A matéria vai ser analisada pelos deputados estaduais.
Na prática, o Governo do Estado já pode conceder linhas em operação, como ocorreu com a linha 5-Lilás do Metrô, por exemplo, mas o projeto de lei 777 tenta estipular algumas normas, entre as quais sobre o aproveitamento e desligamento da mão de obra estatal concursada, prevendo, inclusive, programa de demissão voluntária.
“Caberá ao Poder Executivo o remanejamento dos funcionários concursados, a partir de reaproveitamento, programa de demissão voluntária ou à medida que melhor convier.”
Na justificativa, o projeto diz que o intuito é deixar mais eficientes as operações de transportes sobre trilhos e cita o exemplo da linha 4 – Amarela (CCR e RuasInvest) que, ainda segundo a proposta, tem aprovação dos passageiros e itens de conforto, segurança e informação que não são encontrados nas linhas públicas, como informações sobre os vagões (o nome correto é “carros”) mais vazios e sobre a previsão de chegada às plataformas.
“A presente proposição tem a finalidade de otimizar a prestação do serviço de transporte público para a população, especialmente do Metrô de São Paulo (Companhia do Metropolitano de São Paulo) e da CPTM (Companhia Paulista de Trens Metropolitano), uma vez que o serviço privado tem, comprovadamente, prestado melhor serviço do que o público. A linha 4 (amarela) é uma iniciativa de contrato de parceria público-privada e que conta com aprovação ampla da população. Em nove anos, desde a sua inauguração, conta com índices de aprovação que superam 80%. Além disso, a referida linha operada por iniciativa privada é o único sistema atuante na América Latina que permite definir número de viagens, tempo de abertura das portas e até inclusão de mais trens na linha, de acordo com a demanda de passageiros, conferindo mais conforto ao usuário do transporte público.”

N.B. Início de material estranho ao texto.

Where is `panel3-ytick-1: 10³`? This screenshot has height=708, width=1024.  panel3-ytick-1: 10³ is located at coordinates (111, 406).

O governador de São Paulo, João Doria, desde a época de campanha anunciava um projeto de desestatização envolvendo diversas empresas públicas e concessões de serviços.
Na rede de trilhos, as primeiras linhas que devem ser concedidas, ao menos pelas demonstrações do Governo do Estado, são as 8 – Diamante (Júlio Prestes/Amador Bueno) e 9 Esmeralda (Osasco/Grajaú, com prolongamento previsto para Varginha), que são consideradas as mais lucrativas da rede da CPTM.
A concessão da linha 7 Rubi (Luz/Francisco Morato/Jundiaí) deve ser formalmente incluída no projeto de trem intercidades.
Além das operações das linhas, a gestão João Doria quer conceder à iniciativa privada as estações dos sistemas de trens e metrô.